#### AVAILABLE DATA

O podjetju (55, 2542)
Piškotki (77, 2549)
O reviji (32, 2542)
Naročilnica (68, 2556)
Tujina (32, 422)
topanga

########

■ **TASK REQUIREMENTS**
Whatever appears in the records must be returned exactly.

■ **TASK OUTPUT**
O podjetju (55, 2542)
Piškotki (77, 2549)
O reviji (32, 2542)
Naročilnica (68, 2556)
Tujina (32, 422)
topanga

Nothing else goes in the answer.